Iguana

The Iguana FAQ

What is the most distinct feature of Iguana?

Iguana natively supports data-dependent grammars. This means the the user can use the powerful features of data-dependent grammars to define parsers that support context-sensitive constructs, without needing to manually write a parser.

What is the difference between Iguana and ANTLR 4?

ANTLR 4 supports all context-free grammars except the ones with indirect/hidden left recursion, and has worst case O(n4) runtime. Iguana, on the other hand, supports all context-free grammars and is worst-case O(n3) on context-free grammars. For parsing real programming languages, though, these limitations of ANTLR do not matter. In fact, ANTLR is much much faster on real grammars compared to Iguana.

Iguana is a general parser: it supports all context-free grammars and delivers all parse trees in a compact form (SPPF). Iguana supports explicit disambiguation rules, which can be partially applied. ANTLR, on the other hand, will deliver at most one parse tree. This means that it resolves ambiguities while parsing, in favor of the first alternative. Iguana also provides full support for data-dependent grammars, while ANLTR supports only few data dependency features, e.g., semantic predicates, to enable expression of context-sensitive constructs. Therefore, it is fair to conclude that the internal machinery of Iguana is more heavyweight than ANTLR. Moreover, ANTLR is a mature open source tool, while Iguana is still mostly a research platform. We expect to reduce the gap between Iguana and ANTLR's performance in the future, but most likely, Iguana will never be as fast as ANTLR, although it can be more expressive in some tasks.

What is the difference between data-dependent grammars and parser combinators?

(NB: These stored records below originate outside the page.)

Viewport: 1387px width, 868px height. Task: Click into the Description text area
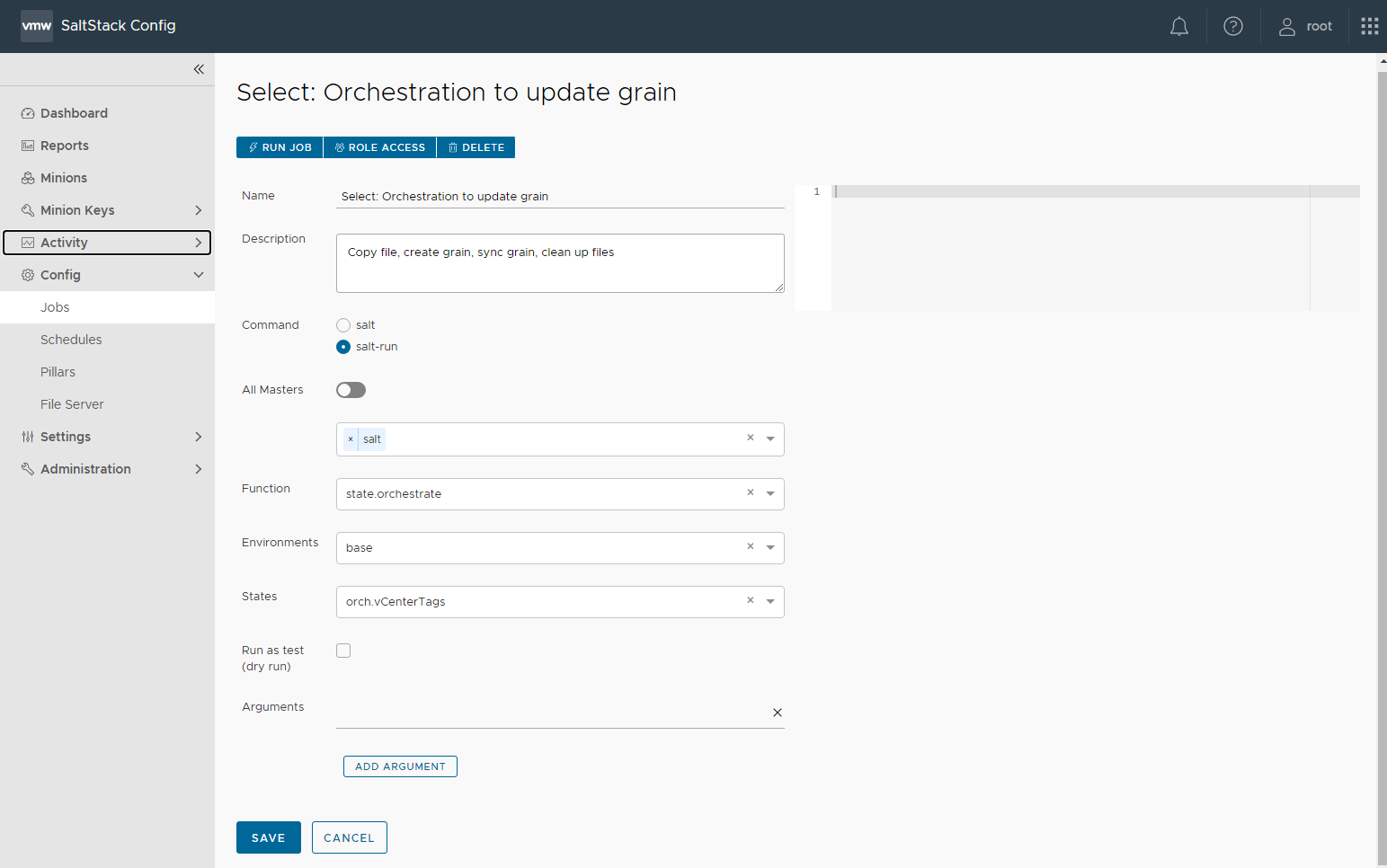tap(559, 263)
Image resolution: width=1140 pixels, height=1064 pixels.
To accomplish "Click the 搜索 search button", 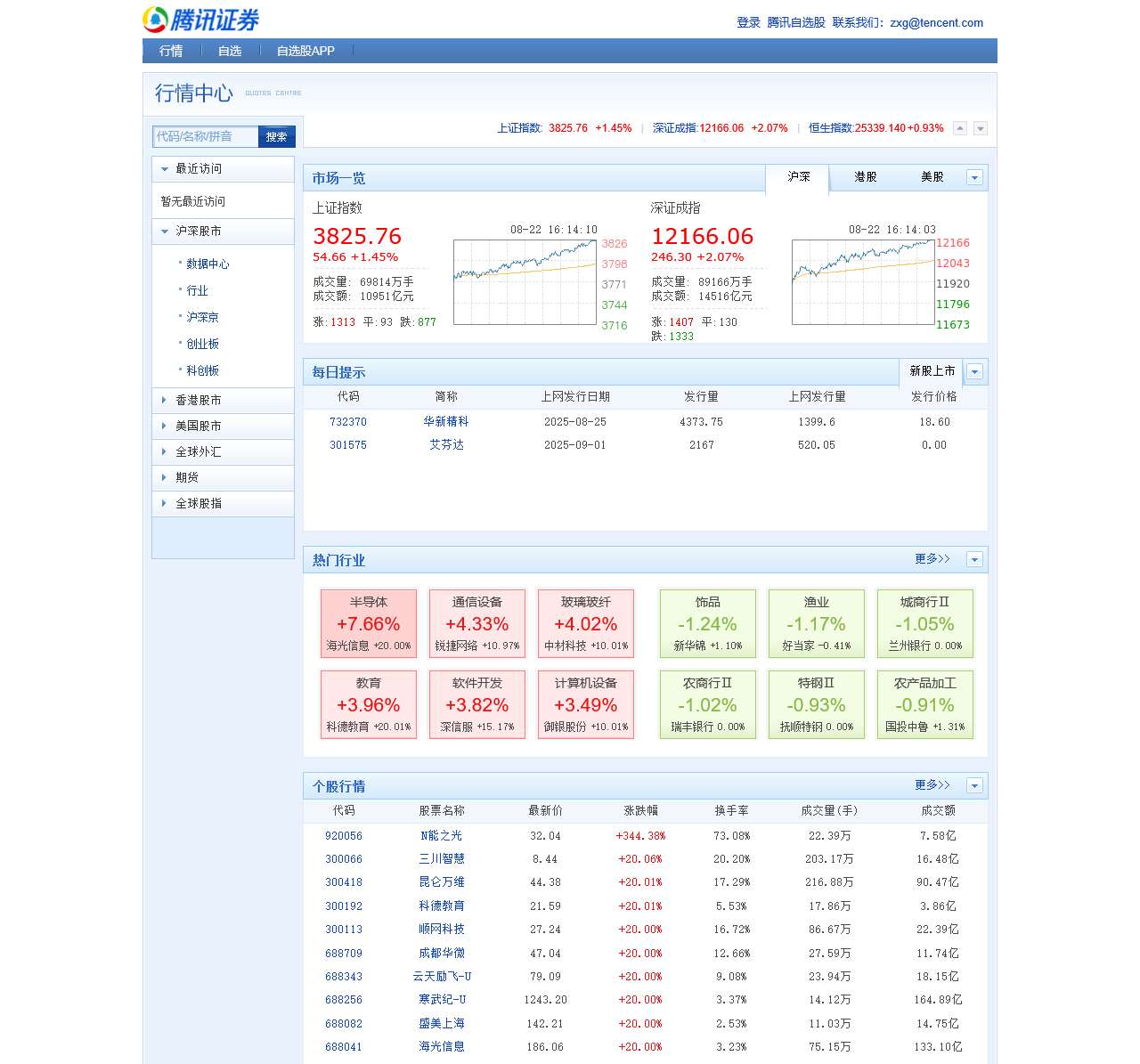I will (276, 137).
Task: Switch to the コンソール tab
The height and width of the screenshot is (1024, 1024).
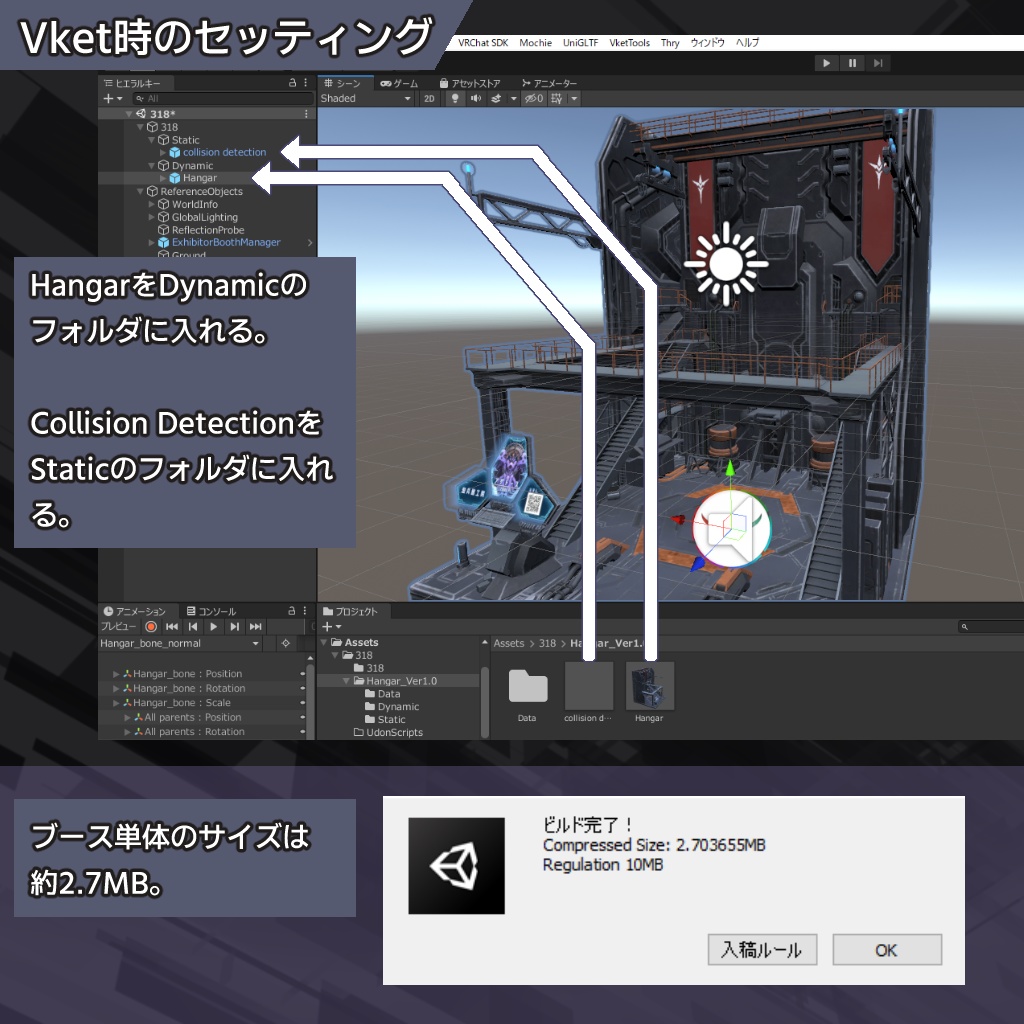Action: (x=216, y=611)
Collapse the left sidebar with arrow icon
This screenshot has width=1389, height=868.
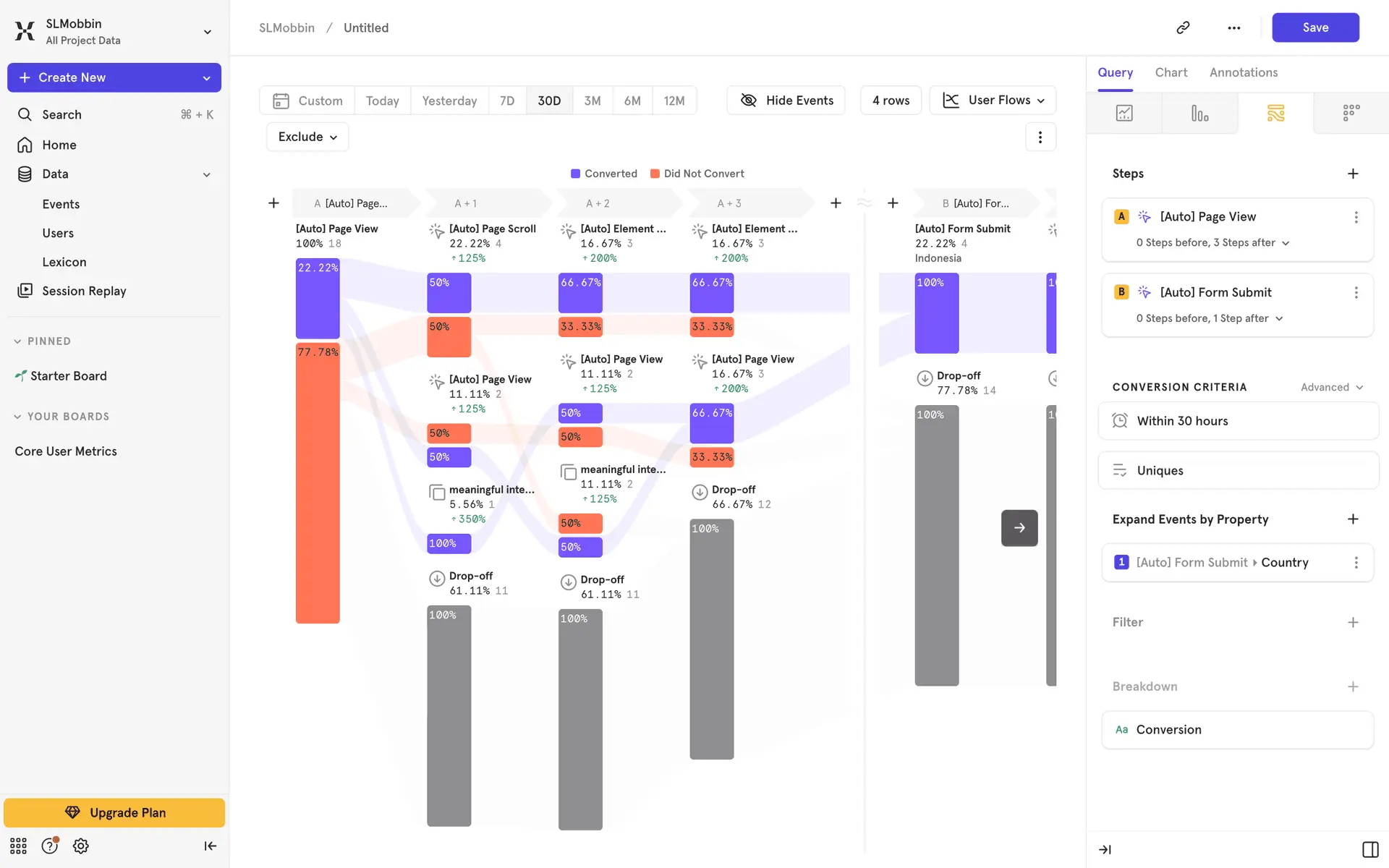coord(210,846)
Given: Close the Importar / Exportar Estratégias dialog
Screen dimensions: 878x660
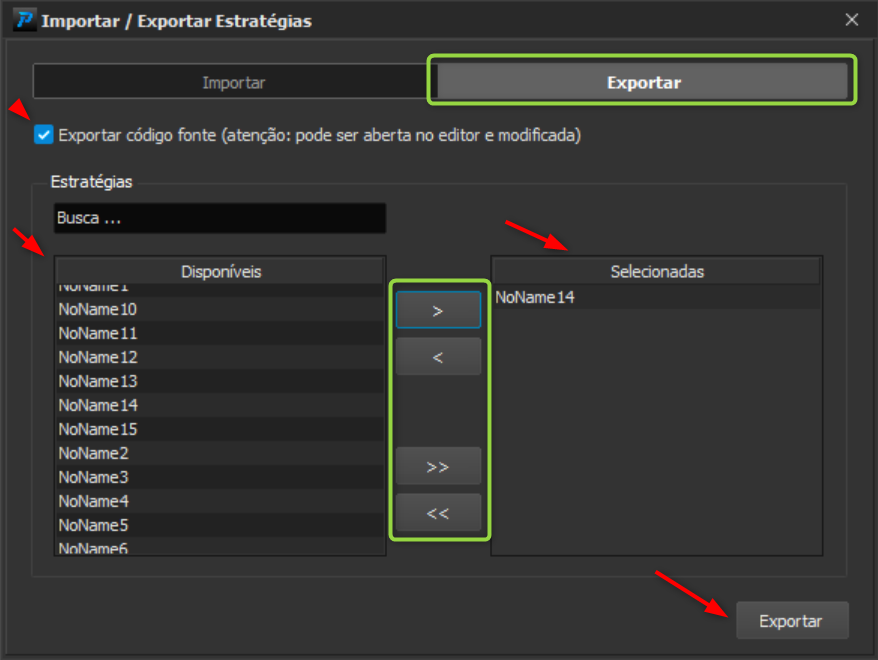Looking at the screenshot, I should pyautogui.click(x=851, y=19).
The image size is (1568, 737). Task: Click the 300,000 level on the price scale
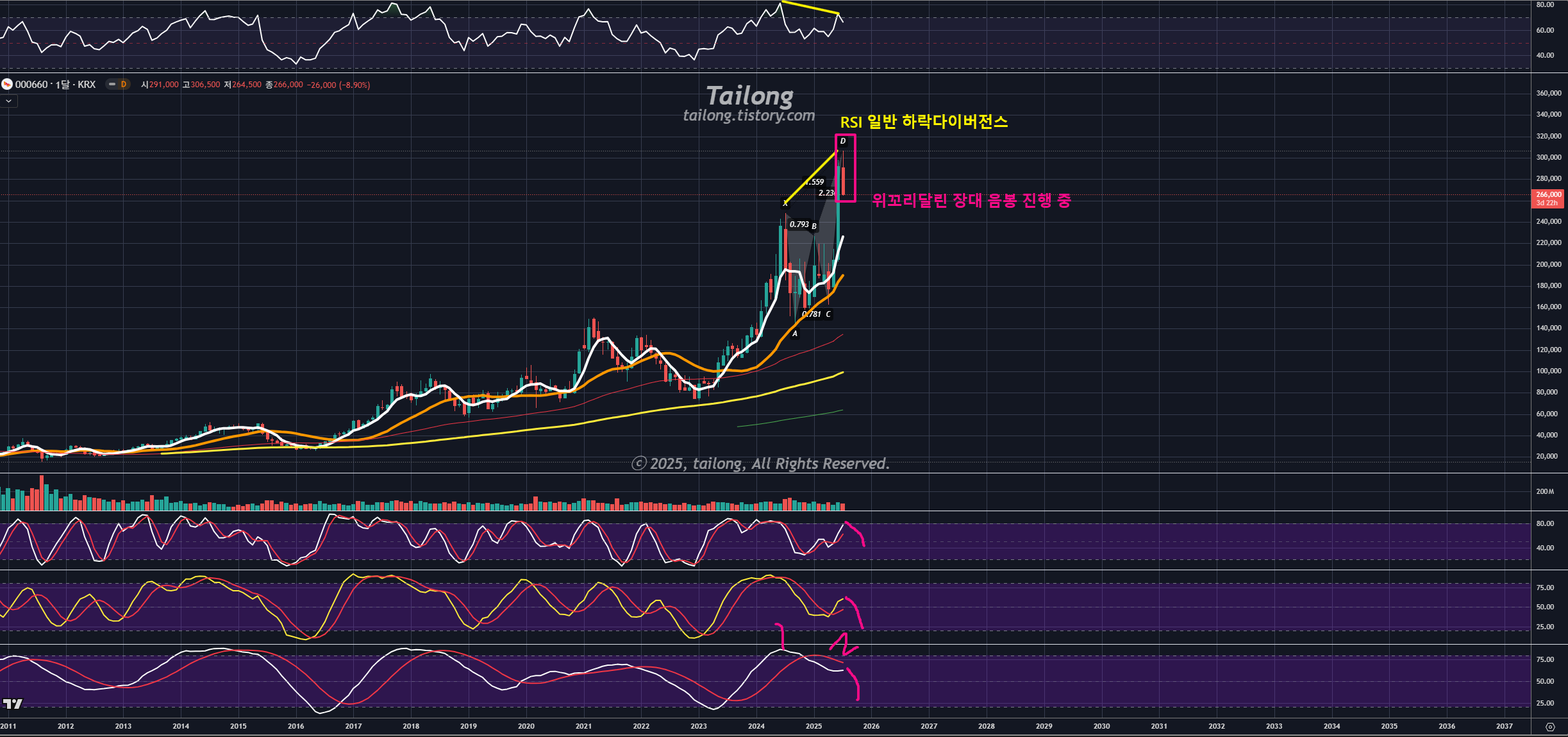coord(1548,157)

Data-dependent grammars is a formalism that unifies many ideas about directing parsing actions based on data of a previous parse. These ideas come from parser combinators, attribute grammars, attribute directed parsing, to name a few. Therefore, it is not surprising to see similarities between data-dependent grammars and other parsing systems.

In particular, monadic parser combinators allow threading of values through sequence combinators. These features has been used in parsing network protocols and indentation-sensitive languages. As parser combinators are ordinary functions, the user has a lot of freedom to write parsers. In contrast data-dependent grammars still have a flavor of a grammar and give more control for syntax definition.

Finally, traditional parser combinators do not support left-recursive rules and can have worst-case exponential runtime. We also have a general parser combinator library, Meerkat, that supports left-recursive rules and provides a cubic runtime guarantee. Using the Meerkat library, one can express data-dependency, directly in Scala.

How much is the cost of data dependency in practice?

Nothing comes for free! There is always an overhead of using data-dependency while parsing, but our results (Onward'15 and PEPM'16) show that the overhead is negligible when parsing real programming languages.

Note that using data dependency can potentially break the cubic bound of GLL parsing, the underlying parsing technique of Iguana. Data dependency can also lead to non-termination. These concerns are mostly theoretical and do not happen in grammars of programming languages.